GEOGRAPHIC SETTING: Iuka soils are on nearly level flood plains. They formed in sandy or loamy alluvium commonly 6 or more feet thick. The climate is humid subtropical. Slopes range from 0 to 2 percent Near the type location the average daily temperature for January is 42 degrees F., the average daily temperature for July is 79 degrees F., the mean annual temperature is about 61 degrees F., and the mean annual precipitation is about 54 inches.
GEOGRAPHICALLY ASSOCIATED SOILS: These include competing
Ochlockonee series along with the
Mooreville series. The poorly drained Bibb soils are on lower positions. The well drained Cahaba and Kalmia soils are on adjacent terrace positions that rarely flood, have argillic horizons, fine-loamy control sections. Kirkville soils are on similar positions but have cambic horizons. The somewhat poorly drained Mantachie soils are on slightly lower positions, have cambic horizons and have fine-loamy control sections. Mooreville soils are on similar positions, have cambic horizons and have fine-loamy control sections.
DRAINAGE AND PERMEABILITY: Moderately well drained; slow runoff; moderate permeability.
USE AND VEGETATION: Most areas of Iuka soils are in woodland. Some areas have been cleared and cultivated to corn, soybeans, small grains and truck crops. Many areas are used for hay production or pasture. The native vegetation consists of forest of water oak, willow, beech, sweetgum, hickory, maple, ironwood, eastern cottonwood, alder, white oak, and in some places, pine.
DISTRIBUTION AND EXTENT: Alabama, Arkansas, Florida, Georgia, Louisiana, Mississippi, North Carolina, Oklahoma, South Carolina, Tennessee, Texas, and possibly Kentucky and Virginia. The series is of large extent.
MLRA SOIL SURVEY REGIONAL OFFICE (MO) RESPONSIBLE: Auburn, Alabama.
SERIES ESTABLISHED: Tishomingo County, Mississippi; 1938.
REMARKS: Diagnostic horizons and features recognized in this pedon:
Ochric epipedon - the zone from 0 to 13 inches (Ap and A horizons).
Aquic feature - a seasonal high water table at a 13-inch depth.

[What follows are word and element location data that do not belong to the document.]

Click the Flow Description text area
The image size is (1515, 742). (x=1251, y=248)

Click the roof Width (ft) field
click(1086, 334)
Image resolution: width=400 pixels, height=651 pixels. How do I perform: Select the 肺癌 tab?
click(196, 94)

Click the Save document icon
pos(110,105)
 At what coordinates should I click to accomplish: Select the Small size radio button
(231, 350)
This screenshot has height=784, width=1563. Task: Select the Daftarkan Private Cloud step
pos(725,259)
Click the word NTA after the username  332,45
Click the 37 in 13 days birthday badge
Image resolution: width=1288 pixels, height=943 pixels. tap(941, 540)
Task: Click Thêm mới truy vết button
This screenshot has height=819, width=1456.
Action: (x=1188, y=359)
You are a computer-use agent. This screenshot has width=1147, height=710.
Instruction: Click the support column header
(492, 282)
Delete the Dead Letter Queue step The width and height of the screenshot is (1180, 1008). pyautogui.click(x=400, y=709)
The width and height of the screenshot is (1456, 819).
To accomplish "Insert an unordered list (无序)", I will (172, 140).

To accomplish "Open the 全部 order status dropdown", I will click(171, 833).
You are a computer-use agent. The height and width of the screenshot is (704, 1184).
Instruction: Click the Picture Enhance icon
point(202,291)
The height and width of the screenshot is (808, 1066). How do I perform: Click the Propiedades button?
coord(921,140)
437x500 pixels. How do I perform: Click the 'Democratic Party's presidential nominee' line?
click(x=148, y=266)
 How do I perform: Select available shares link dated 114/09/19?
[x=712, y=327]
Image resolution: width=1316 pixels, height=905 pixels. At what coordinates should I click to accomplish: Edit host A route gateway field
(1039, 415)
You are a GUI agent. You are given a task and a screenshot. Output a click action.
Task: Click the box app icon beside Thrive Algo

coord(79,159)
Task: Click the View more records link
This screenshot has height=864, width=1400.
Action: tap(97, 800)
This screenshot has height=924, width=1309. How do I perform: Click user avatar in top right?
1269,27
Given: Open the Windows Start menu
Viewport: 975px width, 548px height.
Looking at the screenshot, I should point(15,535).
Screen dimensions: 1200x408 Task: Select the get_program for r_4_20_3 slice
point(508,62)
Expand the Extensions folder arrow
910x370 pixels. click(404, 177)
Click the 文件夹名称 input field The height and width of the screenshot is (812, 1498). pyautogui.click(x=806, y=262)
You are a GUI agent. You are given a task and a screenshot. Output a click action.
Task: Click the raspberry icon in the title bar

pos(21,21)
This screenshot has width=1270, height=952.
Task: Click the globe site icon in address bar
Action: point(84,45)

Iuka soils are rarely to commonly flooded. A water table is at depths of 12 or more inches, and the soil is commonly saturated with water between 12 and 40 inches during some season of most years.
ADDITIONAL DATA: Laboratory data is available on the National Soil Survey website at: http://ncsslabdatamart.sc.egov.usda.gov/querypage.aspx
Laboratory data was provided by Auburn University, Soil Characterization Laboratory, Auburn AL and the National Soil Survey Laboratory, Lincoln, NE.